(Extracted material begins)

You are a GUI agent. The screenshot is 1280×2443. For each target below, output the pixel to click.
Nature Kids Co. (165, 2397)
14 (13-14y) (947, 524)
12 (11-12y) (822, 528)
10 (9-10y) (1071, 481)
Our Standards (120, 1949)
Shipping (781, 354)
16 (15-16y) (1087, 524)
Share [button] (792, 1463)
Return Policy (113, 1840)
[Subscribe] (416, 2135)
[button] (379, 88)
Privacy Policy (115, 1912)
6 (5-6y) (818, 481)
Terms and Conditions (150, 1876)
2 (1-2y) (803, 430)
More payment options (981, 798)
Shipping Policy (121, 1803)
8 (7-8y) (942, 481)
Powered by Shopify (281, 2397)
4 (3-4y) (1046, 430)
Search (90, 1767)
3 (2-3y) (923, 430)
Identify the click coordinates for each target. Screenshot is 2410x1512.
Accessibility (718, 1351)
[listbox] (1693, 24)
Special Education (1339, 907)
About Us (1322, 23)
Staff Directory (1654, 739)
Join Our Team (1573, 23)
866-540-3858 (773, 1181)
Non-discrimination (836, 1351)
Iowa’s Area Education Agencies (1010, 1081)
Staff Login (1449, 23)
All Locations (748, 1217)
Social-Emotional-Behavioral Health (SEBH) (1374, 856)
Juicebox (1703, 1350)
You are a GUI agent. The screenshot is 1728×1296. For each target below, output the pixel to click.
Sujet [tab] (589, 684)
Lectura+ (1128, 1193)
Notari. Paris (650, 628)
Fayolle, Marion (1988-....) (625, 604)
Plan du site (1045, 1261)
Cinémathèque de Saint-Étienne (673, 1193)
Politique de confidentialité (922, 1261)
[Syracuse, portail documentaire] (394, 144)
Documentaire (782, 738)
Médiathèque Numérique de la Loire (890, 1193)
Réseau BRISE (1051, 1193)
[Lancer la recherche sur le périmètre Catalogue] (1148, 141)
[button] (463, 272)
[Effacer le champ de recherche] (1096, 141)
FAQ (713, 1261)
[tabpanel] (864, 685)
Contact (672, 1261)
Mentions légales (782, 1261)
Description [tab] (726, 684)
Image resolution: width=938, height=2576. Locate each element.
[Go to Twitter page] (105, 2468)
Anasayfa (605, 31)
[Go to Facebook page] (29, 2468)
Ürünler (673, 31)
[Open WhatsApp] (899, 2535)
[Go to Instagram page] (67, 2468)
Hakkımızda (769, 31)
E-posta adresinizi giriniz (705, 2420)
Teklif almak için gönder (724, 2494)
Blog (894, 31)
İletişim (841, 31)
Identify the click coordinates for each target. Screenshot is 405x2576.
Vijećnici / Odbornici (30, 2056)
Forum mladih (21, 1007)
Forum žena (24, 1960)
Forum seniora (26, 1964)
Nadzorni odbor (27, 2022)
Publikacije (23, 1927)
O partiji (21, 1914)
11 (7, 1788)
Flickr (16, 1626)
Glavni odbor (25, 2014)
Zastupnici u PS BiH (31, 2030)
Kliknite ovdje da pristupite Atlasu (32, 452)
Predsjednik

(Extracted material ends)

### Assignment
Give the full listing above again, exactly as it was presented.

### Response below
You are a GUI agent. The screenshot is 1280×2443. For each target below, output the pixel to click.
Nature Kids Co. (165, 2397)
14 (13-14y) (947, 524)
12 (11-12y) (822, 528)
10 (9-10y) (1071, 481)
Our Standards (120, 1949)
Shipping (781, 354)
16 (15-16y) (1087, 524)
Share [button] (792, 1463)
Return Policy (113, 1840)
[Subscribe] (416, 2135)
[button] (379, 88)
Privacy Policy (115, 1912)
6 (5-6y) (818, 481)
Terms and Conditions (150, 1876)
2 (1-2y) (803, 430)
More payment options (981, 798)
Shipping Policy (121, 1803)
8 (7-8y) (942, 481)
Powered by Shopify (281, 2397)
4 (3-4y) (1046, 430)
Search (90, 1767)
3 (2-3y) (923, 430)
Identify the click coordinates for each target. Screenshot is 2410x1512.
Accessibility (718, 1351)
[listbox] (1693, 24)
Special Education (1339, 907)
About Us (1322, 23)
Staff Directory (1654, 739)
Join Our Team (1573, 23)
866-540-3858 (773, 1181)
Non-discrimination (836, 1351)
Iowa’s Area Education Agencies (1010, 1081)
Staff Login (1449, 23)
All Locations (748, 1217)
Social-Emotional-Behavioral Health (SEBH) (1374, 856)
Juicebox (1703, 1350)
You are a GUI agent. The screenshot is 1728×1296. For each target below, output the pixel to click.
Sujet [tab] (589, 684)
Lectura+ (1128, 1193)
Notari. Paris (650, 628)
Fayolle, Marion (1988-....) (625, 604)
Plan du site (1045, 1261)
Cinémathèque de Saint-Étienne (673, 1193)
Politique de confidentialité (922, 1261)
[Syracuse, portail documentaire] (394, 144)
Documentaire (782, 738)
Médiathèque Numérique de la Loire (890, 1193)
Réseau BRISE (1051, 1193)
[Lancer la recherche sur le périmètre Catalogue] (1148, 141)
[button] (463, 272)
[Effacer le champ de recherche] (1096, 141)
FAQ (713, 1261)
[tabpanel] (864, 685)
Contact (672, 1261)
Mentions légales (782, 1261)
Description [tab] (726, 684)
Image resolution: width=938, height=2576. Locate each element.
[Go to Twitter page] (105, 2468)
Anasayfa (605, 31)
[Go to Facebook page] (29, 2468)
Ürünler (673, 31)
[Open WhatsApp] (899, 2535)
[Go to Instagram page] (67, 2468)
Hakkımızda (769, 31)
E-posta adresinizi giriniz (705, 2420)
Teklif almak için gönder (724, 2494)
Blog (894, 31)
İletişim (841, 31)
Identify the click coordinates for each target. Screenshot is 405x2576.
Vijećnici / Odbornici (30, 2056)
Forum mladih (21, 1007)
Forum žena (24, 1960)
Forum seniora (26, 1964)
Nadzorni odbor (27, 2022)
Publikacije (23, 1927)
O partiji (21, 1914)
11 (7, 1788)
Flickr (16, 1626)
Glavni odbor (25, 2014)
Zastupnici u PS BiH (31, 2030)
Kliknite ovdje da pristupite Atlasu (32, 452)
Predsjednik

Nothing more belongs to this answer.